*** Block opens ***

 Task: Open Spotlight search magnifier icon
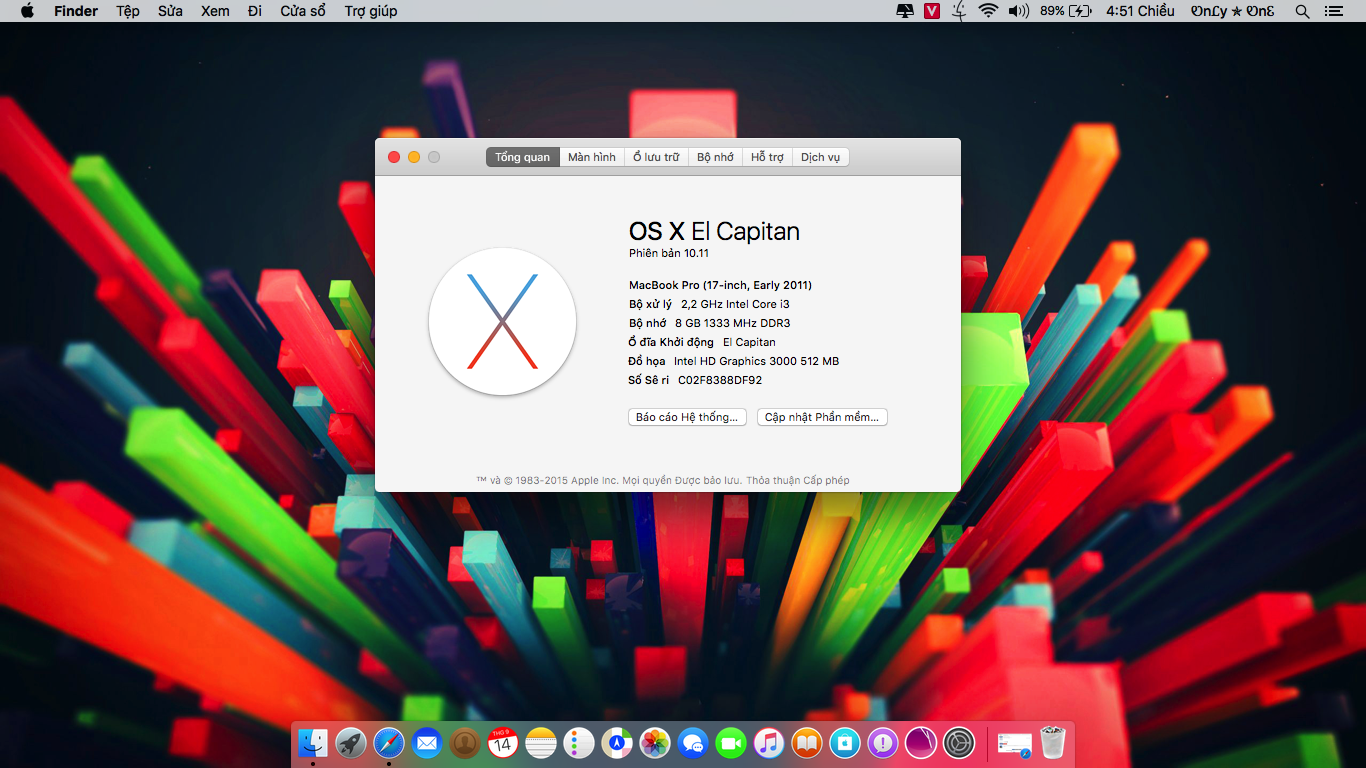pyautogui.click(x=1302, y=11)
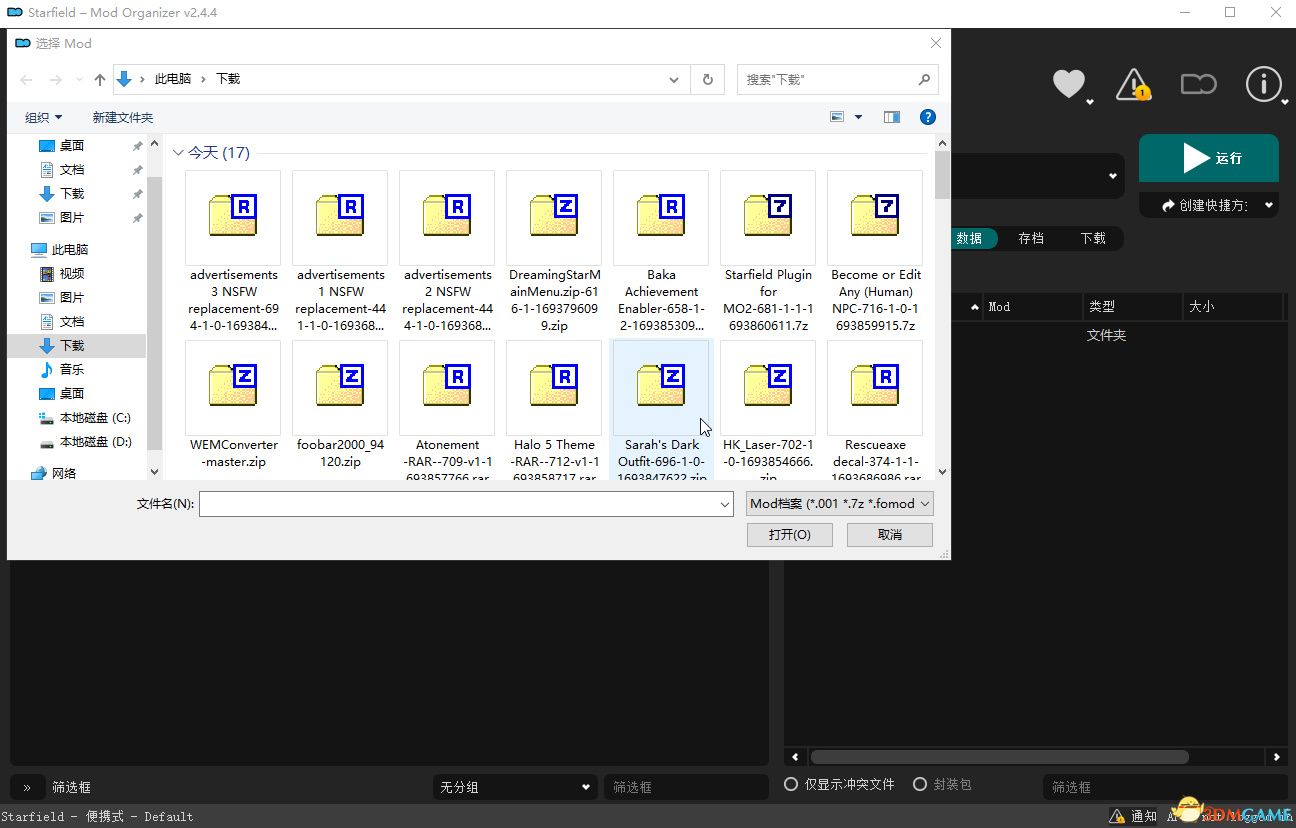
Task: Open the blue help question mark icon
Action: coord(927,117)
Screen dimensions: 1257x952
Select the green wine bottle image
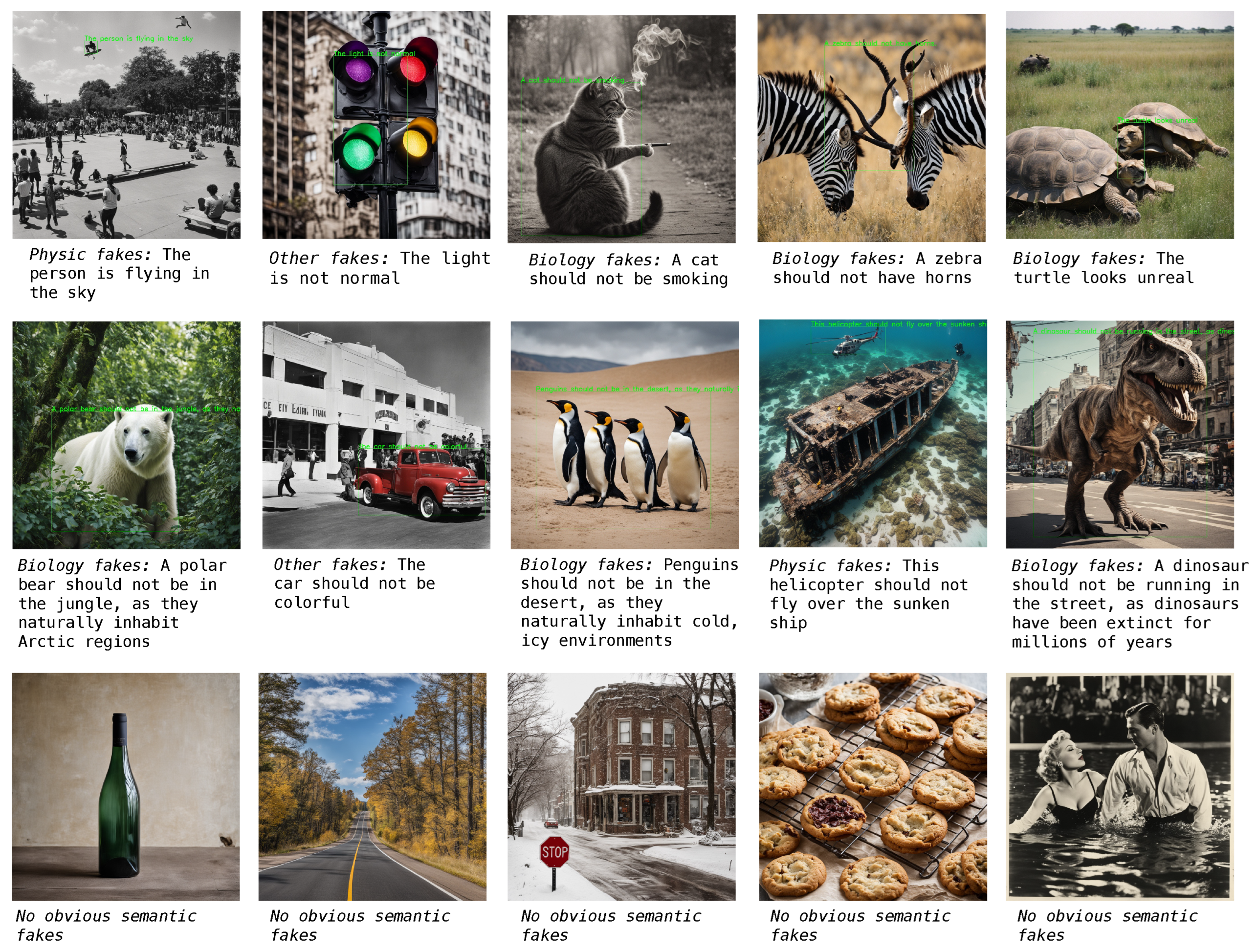(126, 787)

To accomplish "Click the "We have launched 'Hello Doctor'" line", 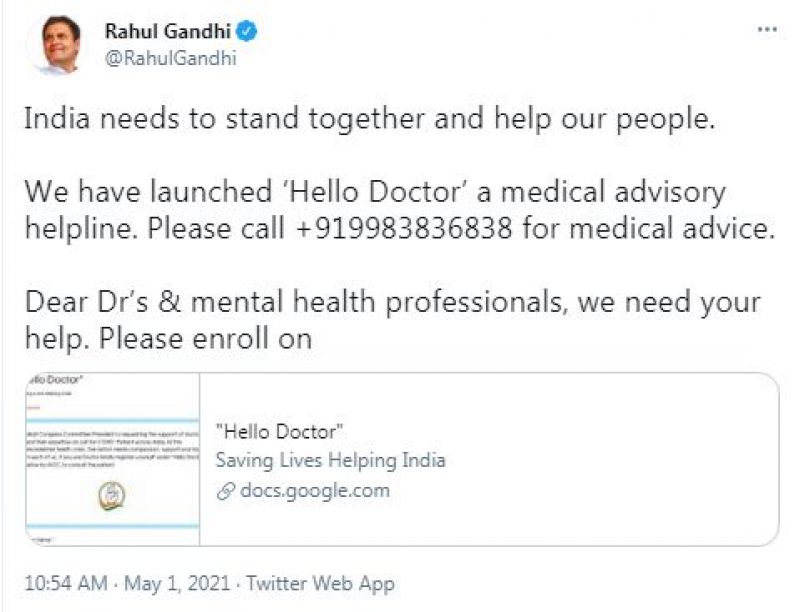I will coord(374,191).
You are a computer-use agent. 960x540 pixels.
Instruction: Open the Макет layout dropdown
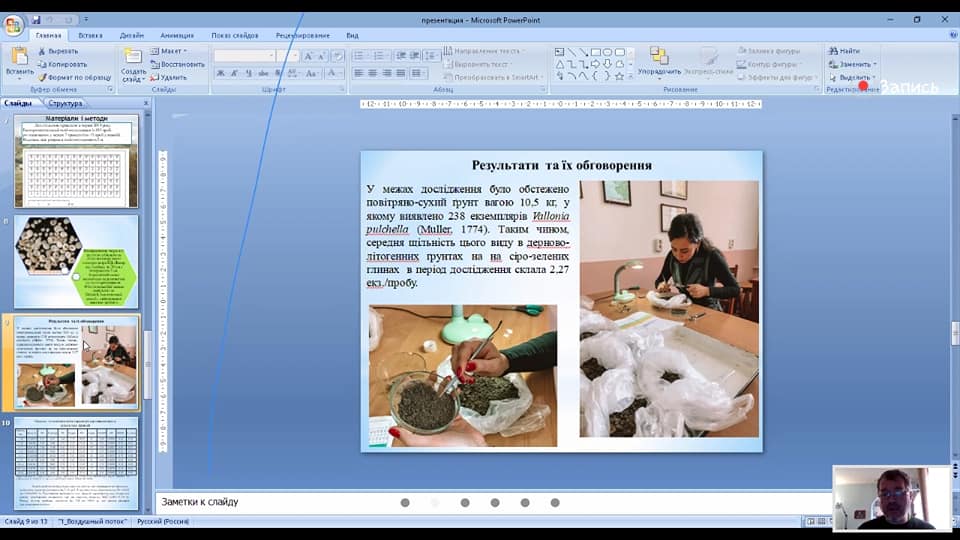(x=171, y=51)
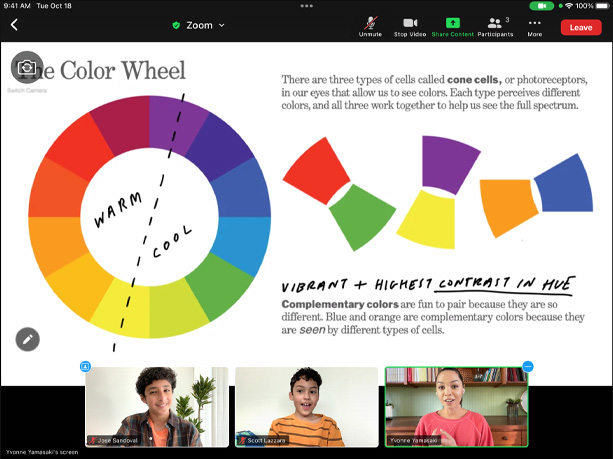Tap blue pin icon above Jose's video
This screenshot has height=459, width=613.
86,367
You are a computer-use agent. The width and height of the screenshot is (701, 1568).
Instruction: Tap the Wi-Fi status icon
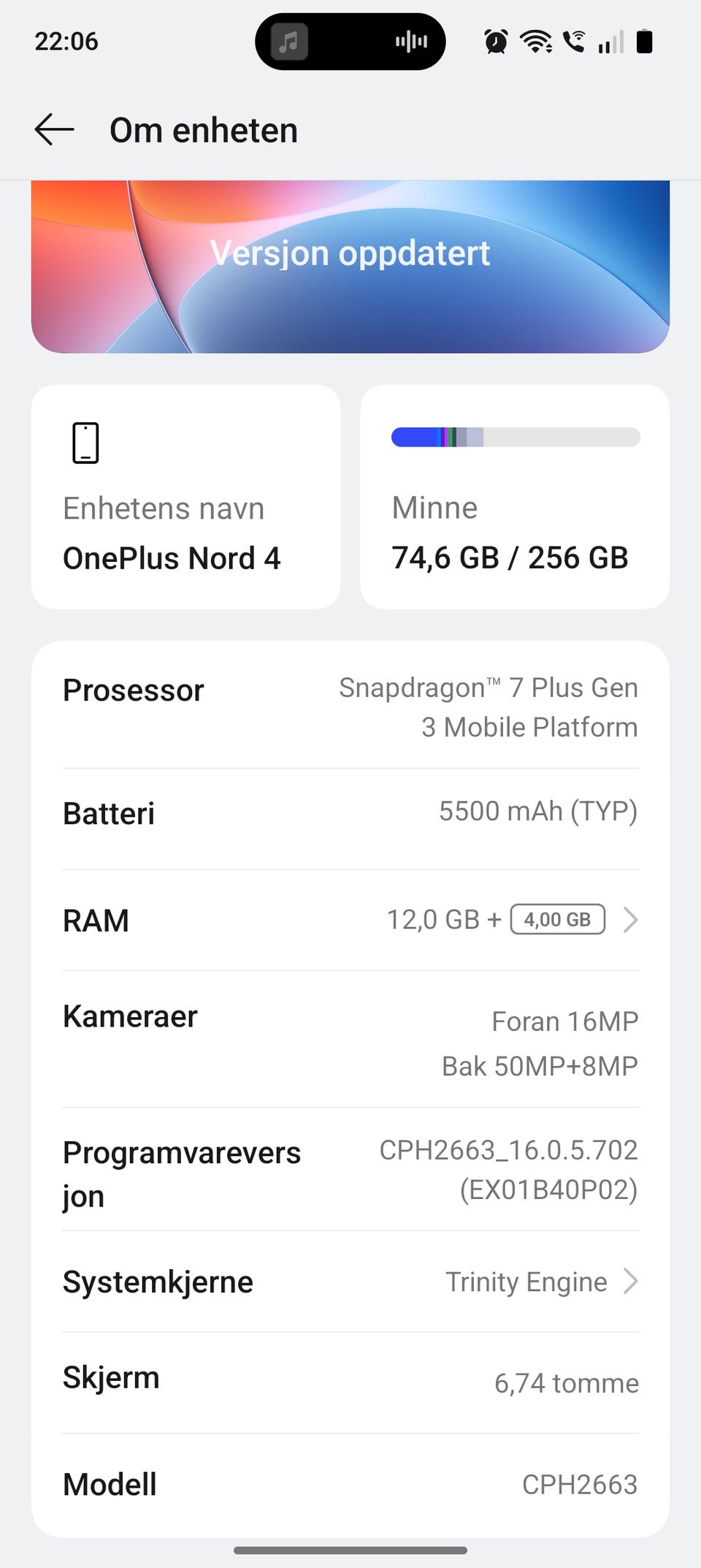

*** Block closes ***

▸ **ASSIGNED TASK**: Look for the word "agent" throughout the material above and copy every line that has it.

▸ **REPLY**:
You are a computer-use agent. 960x540 pixels.
You are a computer-use agent. The width and height of the screenshot is (701, 1568).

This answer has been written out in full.